'''

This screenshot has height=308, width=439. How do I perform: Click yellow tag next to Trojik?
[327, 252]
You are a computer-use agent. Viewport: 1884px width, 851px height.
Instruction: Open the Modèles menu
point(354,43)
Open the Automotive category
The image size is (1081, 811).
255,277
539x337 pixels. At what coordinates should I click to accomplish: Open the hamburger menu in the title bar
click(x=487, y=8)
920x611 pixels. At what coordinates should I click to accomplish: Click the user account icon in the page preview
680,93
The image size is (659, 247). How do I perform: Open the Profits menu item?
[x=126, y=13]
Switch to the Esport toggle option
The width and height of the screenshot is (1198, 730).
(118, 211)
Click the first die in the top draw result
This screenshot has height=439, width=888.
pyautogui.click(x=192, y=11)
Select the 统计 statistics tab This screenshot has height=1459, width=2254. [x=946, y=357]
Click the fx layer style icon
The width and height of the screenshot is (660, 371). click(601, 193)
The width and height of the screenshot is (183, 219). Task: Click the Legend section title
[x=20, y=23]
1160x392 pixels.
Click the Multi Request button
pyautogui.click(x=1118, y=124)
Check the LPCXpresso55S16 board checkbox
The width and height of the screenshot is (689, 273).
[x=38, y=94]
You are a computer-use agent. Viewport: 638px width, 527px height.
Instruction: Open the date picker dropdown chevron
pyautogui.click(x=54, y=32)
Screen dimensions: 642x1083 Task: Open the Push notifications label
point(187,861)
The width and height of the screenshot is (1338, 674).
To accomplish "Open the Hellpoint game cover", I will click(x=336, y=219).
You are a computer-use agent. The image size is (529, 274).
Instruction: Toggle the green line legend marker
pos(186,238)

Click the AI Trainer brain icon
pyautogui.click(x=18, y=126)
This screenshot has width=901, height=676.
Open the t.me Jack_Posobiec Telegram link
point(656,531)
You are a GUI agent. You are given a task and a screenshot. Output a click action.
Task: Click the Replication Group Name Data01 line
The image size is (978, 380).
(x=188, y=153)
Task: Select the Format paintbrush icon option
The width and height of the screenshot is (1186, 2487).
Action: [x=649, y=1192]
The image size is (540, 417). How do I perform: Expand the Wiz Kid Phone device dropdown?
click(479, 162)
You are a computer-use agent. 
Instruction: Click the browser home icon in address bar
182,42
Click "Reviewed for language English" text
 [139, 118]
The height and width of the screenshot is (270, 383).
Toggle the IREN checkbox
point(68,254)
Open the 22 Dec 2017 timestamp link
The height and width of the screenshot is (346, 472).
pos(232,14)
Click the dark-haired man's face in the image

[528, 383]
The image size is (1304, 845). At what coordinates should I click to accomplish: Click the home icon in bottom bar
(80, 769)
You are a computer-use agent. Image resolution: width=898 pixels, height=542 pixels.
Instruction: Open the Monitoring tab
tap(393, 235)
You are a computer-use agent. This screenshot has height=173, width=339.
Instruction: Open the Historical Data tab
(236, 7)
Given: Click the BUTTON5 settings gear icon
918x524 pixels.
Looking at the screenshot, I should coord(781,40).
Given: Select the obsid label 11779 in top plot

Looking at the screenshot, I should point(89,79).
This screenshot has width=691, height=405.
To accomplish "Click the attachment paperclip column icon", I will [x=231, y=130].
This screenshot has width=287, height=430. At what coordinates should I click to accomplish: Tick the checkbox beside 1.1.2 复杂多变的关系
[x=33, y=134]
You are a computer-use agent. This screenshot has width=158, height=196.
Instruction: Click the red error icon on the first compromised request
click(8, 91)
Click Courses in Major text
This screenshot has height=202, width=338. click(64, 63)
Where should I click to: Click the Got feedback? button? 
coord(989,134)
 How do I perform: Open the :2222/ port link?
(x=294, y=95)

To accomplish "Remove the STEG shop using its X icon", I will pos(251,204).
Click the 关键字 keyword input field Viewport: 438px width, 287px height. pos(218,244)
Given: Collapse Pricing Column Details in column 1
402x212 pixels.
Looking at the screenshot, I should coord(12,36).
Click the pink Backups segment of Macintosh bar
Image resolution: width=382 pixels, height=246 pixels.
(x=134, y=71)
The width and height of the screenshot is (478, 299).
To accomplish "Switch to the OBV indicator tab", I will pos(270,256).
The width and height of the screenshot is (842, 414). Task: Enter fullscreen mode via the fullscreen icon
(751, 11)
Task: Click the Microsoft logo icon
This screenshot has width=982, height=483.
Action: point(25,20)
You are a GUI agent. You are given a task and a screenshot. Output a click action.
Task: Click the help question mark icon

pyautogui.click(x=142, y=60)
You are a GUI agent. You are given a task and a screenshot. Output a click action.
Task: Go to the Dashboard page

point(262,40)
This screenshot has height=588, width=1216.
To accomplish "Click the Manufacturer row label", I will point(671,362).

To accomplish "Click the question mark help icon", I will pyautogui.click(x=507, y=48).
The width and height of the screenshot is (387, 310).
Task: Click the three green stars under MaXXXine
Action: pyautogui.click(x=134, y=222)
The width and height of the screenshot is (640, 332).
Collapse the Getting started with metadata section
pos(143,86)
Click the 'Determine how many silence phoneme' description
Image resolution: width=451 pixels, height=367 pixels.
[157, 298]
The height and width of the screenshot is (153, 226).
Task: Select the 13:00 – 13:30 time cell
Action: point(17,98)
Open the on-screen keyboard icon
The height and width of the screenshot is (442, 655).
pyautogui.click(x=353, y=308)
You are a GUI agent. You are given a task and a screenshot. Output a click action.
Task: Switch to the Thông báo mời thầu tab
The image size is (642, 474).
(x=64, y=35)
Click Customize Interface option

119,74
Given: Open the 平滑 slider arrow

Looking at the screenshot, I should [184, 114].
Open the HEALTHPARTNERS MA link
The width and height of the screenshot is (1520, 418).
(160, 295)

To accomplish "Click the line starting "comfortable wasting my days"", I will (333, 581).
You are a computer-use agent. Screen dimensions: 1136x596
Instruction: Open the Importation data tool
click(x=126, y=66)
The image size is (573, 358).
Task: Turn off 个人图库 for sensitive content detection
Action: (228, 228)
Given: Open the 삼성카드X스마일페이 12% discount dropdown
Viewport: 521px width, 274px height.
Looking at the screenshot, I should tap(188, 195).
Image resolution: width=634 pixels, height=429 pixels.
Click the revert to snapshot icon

'''

■ **Exercise directions**: Retype the data exactly.

■ **Task response**:
This screenshot has height=308, width=439. How do I perform: Click yellow tag next to Trojik?
[327, 252]
You are a computer-use agent. Viewport: 1884px width, 851px height.
Instruction: Open the Modèles menu
point(354,43)
Open the Automotive category
The image size is (1081, 811).
255,277
539x337 pixels. At what coordinates should I click to accomplish: Open the hamburger menu in the title bar
click(x=487, y=8)
920x611 pixels. At what coordinates should I click to accomplish: Click the user account icon in the page preview
680,93
The image size is (659, 247). How do I perform: Open the Profits menu item?
[x=126, y=13]
Switch to the Esport toggle option
The width and height of the screenshot is (1198, 730).
(118, 211)
Click the first die in the top draw result
This screenshot has height=439, width=888.
pyautogui.click(x=192, y=11)
Select the 统计 statistics tab This screenshot has height=1459, width=2254. [x=946, y=357]
Click the fx layer style icon
The width and height of the screenshot is (660, 371). click(601, 193)
The width and height of the screenshot is (183, 219). Task: Click the Legend section title
[x=20, y=23]
1160x392 pixels.
Click the Multi Request button
pyautogui.click(x=1118, y=124)
Check the LPCXpresso55S16 board checkbox
The width and height of the screenshot is (689, 273).
[x=38, y=94]
You are a computer-use agent. Viewport: 638px width, 527px height.
Instruction: Open the date picker dropdown chevron
pyautogui.click(x=54, y=32)
Screen dimensions: 642x1083 Task: Open the Push notifications label
point(187,861)
The width and height of the screenshot is (1338, 674).
To accomplish "Open the Hellpoint game cover", I will click(x=336, y=219).
You are a computer-use agent. The image size is (529, 274).
Instruction: Toggle the green line legend marker
pos(186,238)

Click the AI Trainer brain icon
pyautogui.click(x=18, y=126)
This screenshot has width=901, height=676.
Open the t.me Jack_Posobiec Telegram link
point(656,531)
You are a GUI agent. You are given a task and a screenshot. Output a click action.
Task: Click the Replication Group Name Data01 line
The image size is (978, 380).
(x=188, y=153)
Task: Select the Format paintbrush icon option
The width and height of the screenshot is (1186, 2487).
Action: [x=649, y=1192]
The image size is (540, 417). How do I perform: Expand the Wiz Kid Phone device dropdown?
click(479, 162)
You are a computer-use agent. 
Instruction: Click the browser home icon in address bar
182,42
Click "Reviewed for language English" text
 [139, 118]
The height and width of the screenshot is (270, 383).
Toggle the IREN checkbox
point(68,254)
Open the 22 Dec 2017 timestamp link
The height and width of the screenshot is (346, 472).
pos(232,14)
Click the dark-haired man's face in the image

[528, 383]
The image size is (1304, 845). At what coordinates should I click to accomplish: Click the home icon in bottom bar
(80, 769)
You are a computer-use agent. Image resolution: width=898 pixels, height=542 pixels.
Instruction: Open the Monitoring tab
tap(393, 235)
You are a computer-use agent. This screenshot has height=173, width=339.
Instruction: Open the Historical Data tab
(236, 7)
Given: Click the BUTTON5 settings gear icon
918x524 pixels.
Looking at the screenshot, I should coord(781,40).
Given: Select the obsid label 11779 in top plot

Looking at the screenshot, I should point(89,79).
This screenshot has width=691, height=405.
To accomplish "Click the attachment paperclip column icon", I will [x=231, y=130].
This screenshot has width=287, height=430. At what coordinates should I click to accomplish: Tick the checkbox beside 1.1.2 复杂多变的关系
[x=33, y=134]
You are a computer-use agent. This screenshot has width=158, height=196.
Instruction: Click the red error icon on the first compromised request
click(8, 91)
Click Courses in Major text
This screenshot has height=202, width=338. click(64, 63)
Where should I click to: Click the Got feedback? button? 
coord(989,134)
 How do I perform: Open the :2222/ port link?
(x=294, y=95)

To accomplish "Remove the STEG shop using its X icon", I will pos(251,204).
Click the 关键字 keyword input field Viewport: 438px width, 287px height. pos(218,244)
Given: Collapse Pricing Column Details in column 1
402x212 pixels.
Looking at the screenshot, I should coord(12,36).
Click the pink Backups segment of Macintosh bar
Image resolution: width=382 pixels, height=246 pixels.
(x=134, y=71)
The width and height of the screenshot is (478, 299).
To accomplish "Switch to the OBV indicator tab", I will pos(270,256).
The width and height of the screenshot is (842, 414). Task: Enter fullscreen mode via the fullscreen icon
(751, 11)
Task: Click the Microsoft logo icon
This screenshot has width=982, height=483.
Action: point(25,20)
You are a GUI agent. You are given a task and a screenshot. Output a click action.
Task: Click the help question mark icon

pyautogui.click(x=142, y=60)
You are a GUI agent. You are given a task and a screenshot. Output a click action.
Task: Go to the Dashboard page

point(262,40)
This screenshot has height=588, width=1216.
To accomplish "Click the Manufacturer row label", I will point(671,362).

To accomplish "Click the question mark help icon", I will pyautogui.click(x=507, y=48).
The width and height of the screenshot is (387, 310).
Task: Click the three green stars under MaXXXine
Action: pyautogui.click(x=134, y=222)
The width and height of the screenshot is (640, 332).
Collapse the Getting started with metadata section
pos(143,86)
Click the 'Determine how many silence phoneme' description
Image resolution: width=451 pixels, height=367 pixels.
[157, 298]
The height and width of the screenshot is (153, 226).
Task: Select the 13:00 – 13:30 time cell
Action: point(17,98)
Open the on-screen keyboard icon
The height and width of the screenshot is (442, 655).
pyautogui.click(x=353, y=308)
You are a GUI agent. You are given a task and a screenshot. Output a click action.
Task: Switch to the Thông báo mời thầu tab
The image size is (642, 474).
(x=64, y=35)
Click Customize Interface option

119,74
Given: Open the 平滑 slider arrow

Looking at the screenshot, I should [184, 114].
Open the HEALTHPARTNERS MA link
The width and height of the screenshot is (1520, 418).
(160, 295)

To accomplish "Click the line starting "comfortable wasting my days"", I will (333, 581).
You are a computer-use agent. Screen dimensions: 1136x596
Instruction: Open the Importation data tool
click(x=126, y=66)
The image size is (573, 358).
Task: Turn off 个人图库 for sensitive content detection
Action: (228, 228)
Given: Open the 삼성카드X스마일페이 12% discount dropdown
Viewport: 521px width, 274px height.
Looking at the screenshot, I should tap(188, 195).
Image resolution: width=634 pixels, height=429 pixels.
Click the revert to snapshot icon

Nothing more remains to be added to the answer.